川口葉子さんの人気シリーズ「古民家カフェ日和」、ついに第3弾が刊行します。
東京、京都に続く地は「金沢」。

江戸時代の風情が残る茶屋街を有し、海に面した豊かな食文化を持つ金沢では、どのような古民家カフェが私たちを迎えてくれるのでしょうか。

川口葉子著『金沢 古民家カフェ日和』

いよいよ7月30日に迫った『金沢 古民家カフェ日和』の刊行を記念して、noteにて連載をはじめます。
第1回となる今回は、ひと足早く「はじめに」を全文公開。
第2、3回では、本書でご紹介しているカフェを特別に公開いたしますのでお楽しみに!


はじめに

 
 古民家カフェは、土地の気候風土から生まれた伝統的な家屋の様式と、それを現在にいかそうとする人々の知恵の結晶です。
 本シリーズで東京と京都を旅して以来、私は古民家カフェの中に表れる土地の個性に強く興味を引かれるようになりました。

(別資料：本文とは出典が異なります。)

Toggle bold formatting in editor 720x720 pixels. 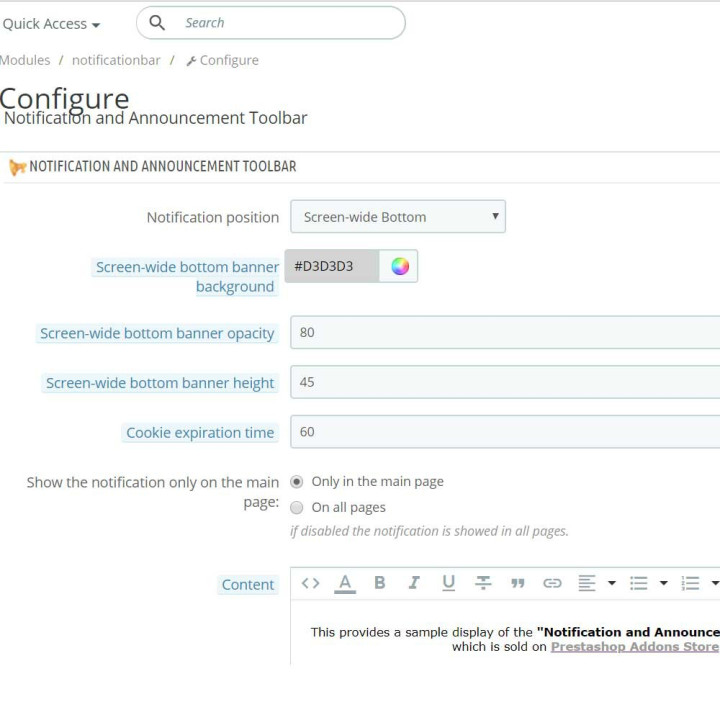coord(380,583)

 金沢の古民家カフェについて深く知りたい。そう考えたきっかけは、茶人、木村宗慎氏のエッセイにこんな言葉を見つけたからでした。

京の雅ではなく、江戸の粋とも異なる金沢の艶。
「工芸の王国、古の王とそれを抱く民艸の営み」木村宗慎(平凡社『別冊太陽』)

 公家と町人の都に漂う「雅」、江戸っ子の「粋」とは異なる、武家と町人が生みだした「艶」とはなんでしょうか? そんな問いを抱きながら金沢の魅力的な古民家の数々を訪ねたのが本書です。

 街を歩きながら最初に魅せられたのは、黒瓦(くろがわら)のぬめるような艶でした。木造の家々や社寺が、みな真っ黒な屋根瓦をのせているのです。瓦が普及したのは昭和に入ってからだそうですが、黒い釉薬(ゆうやく)をたっぷりかけた瓦は、積もった雪が解けやすく、また滑り落ちやすい。耐寒性や耐久性に優れているともいわれます。青空の下、つらなる屋根屋根が陽射しを浴びて黒光りしている光景はみごとなものでした。

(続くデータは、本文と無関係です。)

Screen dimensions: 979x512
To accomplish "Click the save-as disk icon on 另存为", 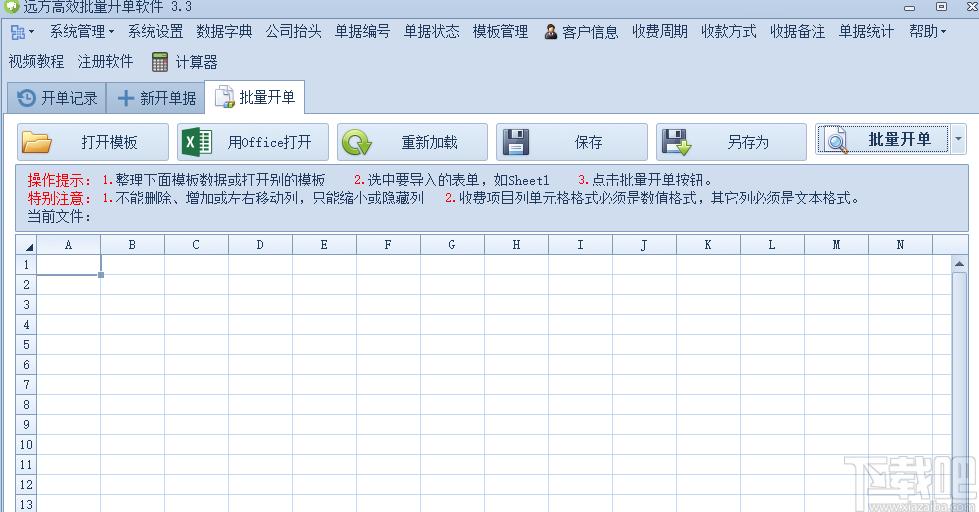I will pos(677,142).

 直接目に見える艶ではなく、比喩(ひゆ)的な艶もあるのでしょうか?
 調べるとすぐに加賀藩前田家の文化政策が浮かび上がりました。武力も財力も豊富な加賀藩は、徳川幕府にとって大きな脅威。加賀藩は常に謀反(むほん)を疑われる立場にありました。賢明な前田家は、幕府に警戒されないよう軍事ではなく文化や工芸に力を注いだのです。最高の美を求めて京都から師を招き、茶道や能楽、工芸技術を発展させながらも、あまり目立ち過ぎないように。そのプライドと屈折から生まれる、艶。

金沢の古民家カフェとは

 一般的には築五十年以上を経た家が古民家と呼ばれています。その根拠は、文化庁が登録有形文化財の登録基準を「建設後五十年を経過し、一定の評価を得た建造物」と定めているため。
 金沢市は町家再生事業に積極的で、「金澤町家」の定義を「金沢市内にある伝統的な構造、形態又は意匠を有する木造の建築物のうち、本市の歴史、伝統及び文化を伝える建築物で、昭和25年の建築基準法(寺院・神社等を除く)の施行の際現に存していたもの」としています。

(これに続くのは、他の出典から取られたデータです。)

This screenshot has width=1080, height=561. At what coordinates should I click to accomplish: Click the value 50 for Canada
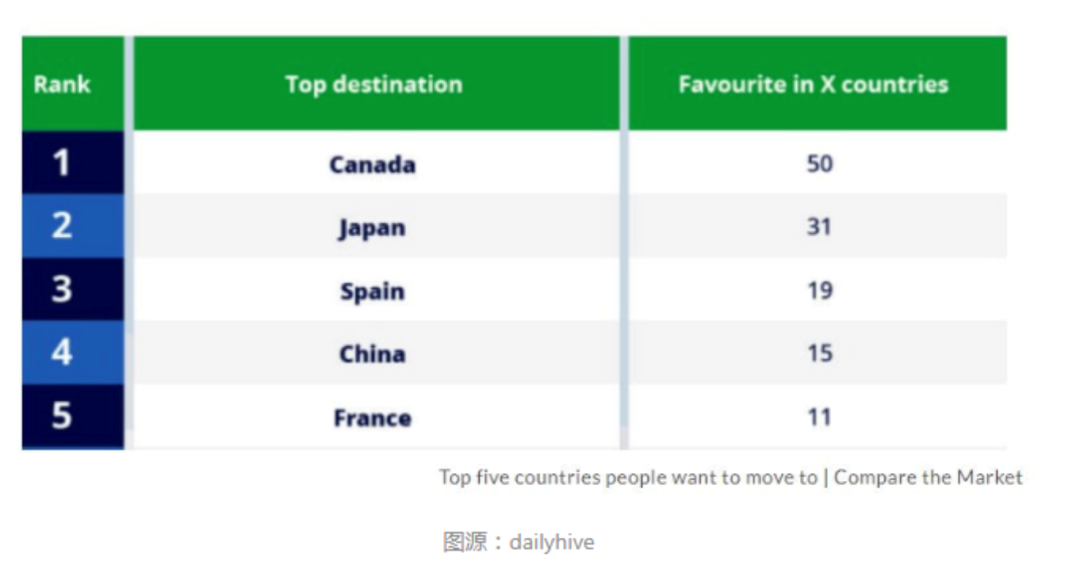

 本書ではそれらをふまえつつ、古民家カフェを「築五十年以上の建物を転用・再生したカフェ」と定義しました。転用、つまり本来は違う目的でつくられた古い建物に価値を見出し、カフェとして新たな生命を吹き込むこと。
 金沢の古民家カフェのさまざまな艶をお楽しみいただけますように。

川口葉子

次回の連載では、茶屋街を一望するカフェ「波結」を全文公開!
築百五十年になる建物は、元は芸妓さんの髪を結っていた美容室だといいます。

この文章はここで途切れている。